Ponyo sur la Falaise est un film sensationnel, tout le temps. A la fois dans le spectaculaire comme dans un registre plus intimiste, à la fois dans le déchaînement furieux d'une mer ( grand moment époustouflant ), comme dans l'éveil et la découverte du monde par la petite Ponyo. C'est dans les moments les plus anodins de la vie quotidienne que le film émeut le spectateur au plus profond, comme dans cette merveilleuse scène où Ponyo se brûle avec son premier repas, provoquant l'attendrissement du spectateur. C'est tout simple, Miyazaki n'en fait pas des caisses, et ça fonctionne. C'est la même chose quant à la psychologie des personnages. Ici, pas la peine de développer à nouveau, Miyazaki est un formidable humaniste, et ses personnages le sont aussi. Ce qui frappe chez eux, c'est donc leur simplicité, ainsi que la sagesse qui les caractérise dans leur vision du monde. Chacun des " bons " personnages ( ici Lisa, Sosuke, Ponyo plus précisément ) est toujours ouvert aux autres, et surtout sans se poser de questions. Il y a chez eux une compassion naturelle dénuée de toute arrière-pensée qui ne peut que toucher parce qu'il s'agit là de sentiments nobles. C'est cela qui bouleverse autant, cette foi intense et inébranlable que Miyazaki place en l'humanité, ce message de solidarité, cette envie d'oublier tout amour-propre pour n'en garder que l'amour et la bienveillance envers nos semblables.

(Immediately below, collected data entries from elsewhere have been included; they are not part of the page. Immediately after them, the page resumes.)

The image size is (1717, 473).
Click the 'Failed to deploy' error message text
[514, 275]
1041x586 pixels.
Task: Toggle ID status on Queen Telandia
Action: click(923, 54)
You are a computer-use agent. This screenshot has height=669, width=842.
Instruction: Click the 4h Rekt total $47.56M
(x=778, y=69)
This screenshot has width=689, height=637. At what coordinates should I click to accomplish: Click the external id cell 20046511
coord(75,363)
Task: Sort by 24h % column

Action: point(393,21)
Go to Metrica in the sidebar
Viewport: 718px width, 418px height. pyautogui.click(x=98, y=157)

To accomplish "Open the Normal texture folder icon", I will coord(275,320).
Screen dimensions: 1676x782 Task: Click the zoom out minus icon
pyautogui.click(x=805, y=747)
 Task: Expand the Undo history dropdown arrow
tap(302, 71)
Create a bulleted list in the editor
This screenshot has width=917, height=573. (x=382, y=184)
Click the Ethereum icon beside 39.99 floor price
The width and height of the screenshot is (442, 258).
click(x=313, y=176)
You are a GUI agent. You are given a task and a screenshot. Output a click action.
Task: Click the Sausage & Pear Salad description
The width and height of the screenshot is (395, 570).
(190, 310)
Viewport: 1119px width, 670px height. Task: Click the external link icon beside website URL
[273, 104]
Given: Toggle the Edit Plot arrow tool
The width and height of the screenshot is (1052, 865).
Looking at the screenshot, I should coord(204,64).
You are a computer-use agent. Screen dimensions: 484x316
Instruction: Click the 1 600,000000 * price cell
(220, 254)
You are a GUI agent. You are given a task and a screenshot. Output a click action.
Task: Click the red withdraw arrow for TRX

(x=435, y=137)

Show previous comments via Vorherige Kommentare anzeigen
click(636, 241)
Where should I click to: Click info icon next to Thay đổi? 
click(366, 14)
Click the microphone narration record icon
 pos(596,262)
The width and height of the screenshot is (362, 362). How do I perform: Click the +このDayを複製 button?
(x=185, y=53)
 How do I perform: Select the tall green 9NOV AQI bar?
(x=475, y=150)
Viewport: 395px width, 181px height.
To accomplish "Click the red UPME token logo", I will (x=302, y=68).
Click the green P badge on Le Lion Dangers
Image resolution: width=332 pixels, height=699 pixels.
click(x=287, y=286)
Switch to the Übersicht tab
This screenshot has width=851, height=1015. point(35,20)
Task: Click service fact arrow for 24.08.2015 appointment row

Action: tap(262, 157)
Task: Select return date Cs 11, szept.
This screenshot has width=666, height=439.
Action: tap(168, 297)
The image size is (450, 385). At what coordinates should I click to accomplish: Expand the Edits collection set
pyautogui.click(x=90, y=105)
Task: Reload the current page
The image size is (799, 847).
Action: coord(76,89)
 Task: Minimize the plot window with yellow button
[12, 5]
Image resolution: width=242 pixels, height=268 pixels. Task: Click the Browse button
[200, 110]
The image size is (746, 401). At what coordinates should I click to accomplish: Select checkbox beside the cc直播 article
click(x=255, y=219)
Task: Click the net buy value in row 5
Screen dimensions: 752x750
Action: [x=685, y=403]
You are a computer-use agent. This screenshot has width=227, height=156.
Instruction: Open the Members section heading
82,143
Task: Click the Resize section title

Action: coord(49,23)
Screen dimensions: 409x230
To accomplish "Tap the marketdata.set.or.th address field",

Ponyo est un des rares films de Miyazaki où il n'y a pas au moins une séquence dans les airs. Pourtant, on a le sentiment à plusieurs reprises que le film est touché par une grâce aérienne, notamment lors des séquences sous l'eau où tout est affaire de vitesse, de mouvements et " d'envolées sous-marines " qui laissent une même impression que les fabuleuses séquences d'autres films comme Le Château Ambulant ou Chihiro.
Le cinéaste ne se prive pas pour autant de filmer le ciel. Il y a quelques plans - très jolis par ailleurs - sur la lune. Et on se dit que Miyazaki ( " instant fantasme " ), après avoir exploré montagnes, forêts, et mers donc, pourrait s'envoler un peu plus haut et réaliser son 2001 à lui, prolongeant ses thématiques en explorant de nouveaux espaces, s'appropriant un nouveau lieu mais en gardant toujours son génie caractéristique.
Ponyo, cétimpec et cémagic. Et surtout, c'est du grand cinéma.